Here’s what that page might contain.
Before The Show
- Lead capture setup
- Decide fields: role, company, interest, timeline, lead category, next step.
- Configure scanners/tablets/forms so they map cleanly into your CRM.
- Lead categories
- Definitions for hot, warm, and cold.
- Example scenarios for each so the team can tag consistently.
- Draft templates
- First email for hot leads.
- First email for warm/cold leads.
- Basic call script outline.
During The Show
- Note discipline
- One line of context for every lead (“AV for a conference in May”, “modular stand for a European series”, “board hire for academic events”).
- Daily checks
- Quick review of leads at the end of each day to catch obvious hot prospects while the conversation is still fresh.
After The Show
- Day 1–2
- Import all leads, tag them, and assign owners.
- Confirm the timing for Email 1 and Call 1 for hot leads.
- Days 3–10
- Run the multi-channel sequence in waves.
- Keep a simple dashboard of responses, meetings booked, and early opportunities.
Event marketing platforms and trade show strategy guides are increasingly clear: the exhibitors who win are the ones who treat the post-show period as part of the event, not an optional extra.
Bringing It All Together
If the stand is the stage, the follow-up is the second act.
Most companies pour their budget into the opening scene and then quietly walk out halfway through.
You don’t need a complicated system to be different. You just need:
- A plan before the show for what data you’ll capture and what a good lead looks like.
- Fast, prioritised follow-up in the first 3–10 days, not “when things calm down”.
- A short, multi-channel sequence that your team can run every time.
Do that, and you’re already ahead of the 70–80% of exhibitors who never work their leads at all.
And if you want your team focused on conversations and follow-up, rather than arguing with a power socket or hauling panels across a hall, it’s worth partnering with trade show equipment hire companies in London and across the UK who specialise in shell scheme hire, exhibition stands, display boards, audio-visual hire, furniture, printing and graphics, and full show logistics, like EMS Exhibitions.
Let them handle the build. Let your team handle the relationships.
That’s where the ROI lives.
FAQs
How Soon Should You Follow Up After A Trade Show?
Ideally, you should contact your hottest leads within 24–72 hours and reach the full list within 7–10 days.

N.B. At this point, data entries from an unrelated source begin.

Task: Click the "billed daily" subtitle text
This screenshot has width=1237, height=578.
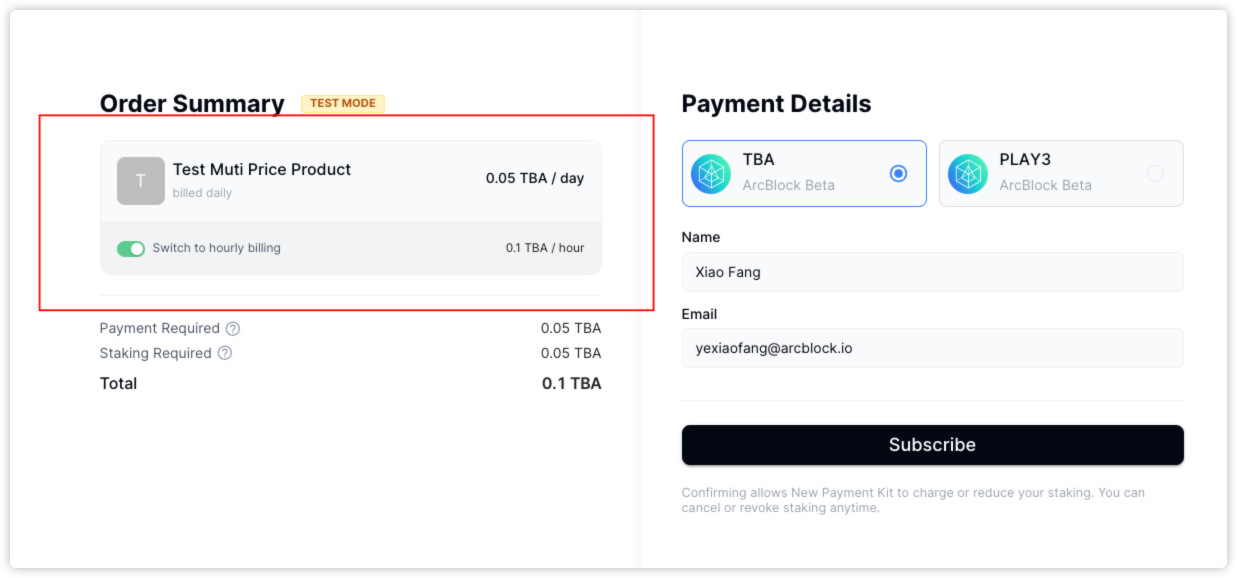Action: [x=202, y=193]
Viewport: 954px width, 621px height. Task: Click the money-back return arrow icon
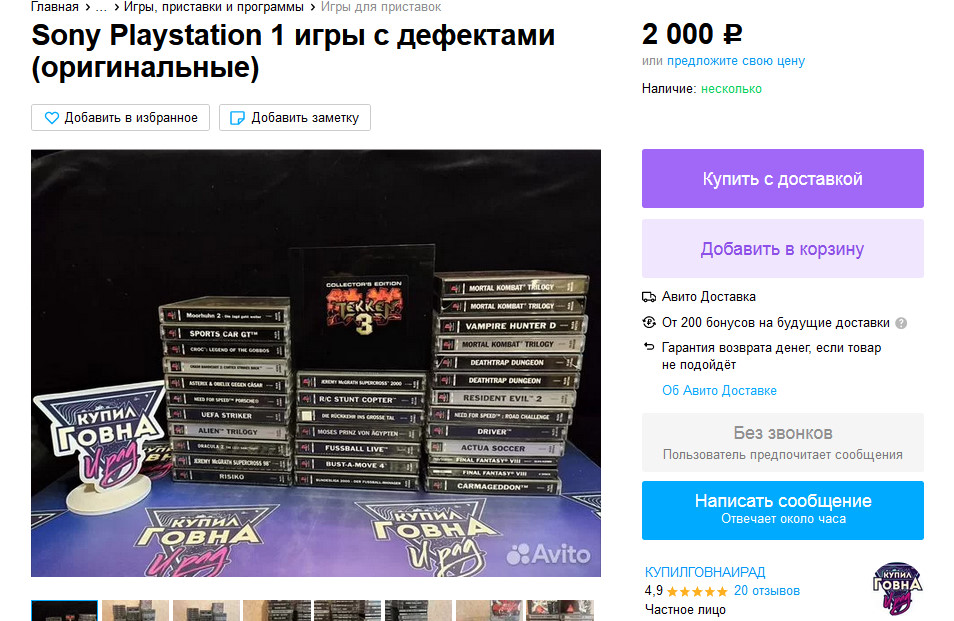coord(649,347)
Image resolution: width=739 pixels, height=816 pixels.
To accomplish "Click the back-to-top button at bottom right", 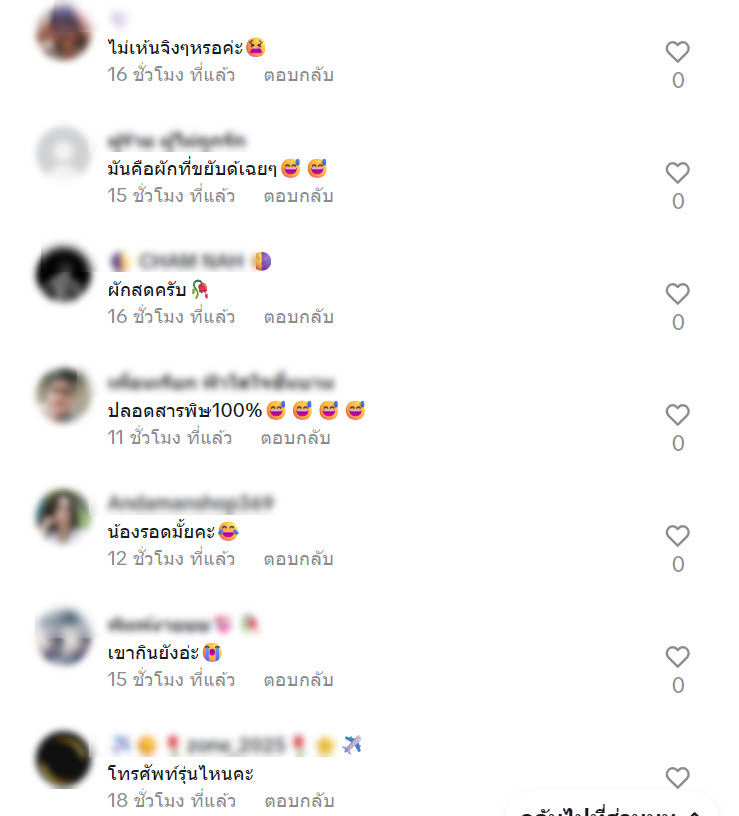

Multiple studies show that faster responses dramatically increase conversion rates, yet many B2B teams still take 18–42 hours or more just to send a first reply.
How Many Times Should You Follow Up With A Trade Show Lead?
Most sales don’t happen after a single email. Research suggests that around 80% of sales need five or more follow-up touches, yet nearly half of salespeople stop after one attempt. A balanced 4–6 touch sequence across email, phone and LinkedIn is usually enough for show leads.
What Should Be Included In A Trade Show Follow-Up Email?
A good follow-up email should reference the event by name, include a specific detail from your conversation, offer something useful (a resource, answer or next step) and make it very clear what you’re suggesting happens next. Generic “thanks for visiting our stand” emails are easy to ignore.
Should You Call Or Email Trade Show Leads First?
Most teams start with email because it scales easily, but calling hot leads can speed up qualification and booking meetings. The best results usually come from a mix of email, phone and LinkedIn, because different prospects prefer different channels.
How Do You Measure If Your Trade Show Follow-Up Plan Is Working?
Track more than just “emails sent.” At a minimum, measure: response rates, meetings booked, opportunities created and revenue closed from leads tagged to each event. Trade show marketing frameworks increasingly emphasise clear post-show KPIs as part of the event strategy, not an afterthought.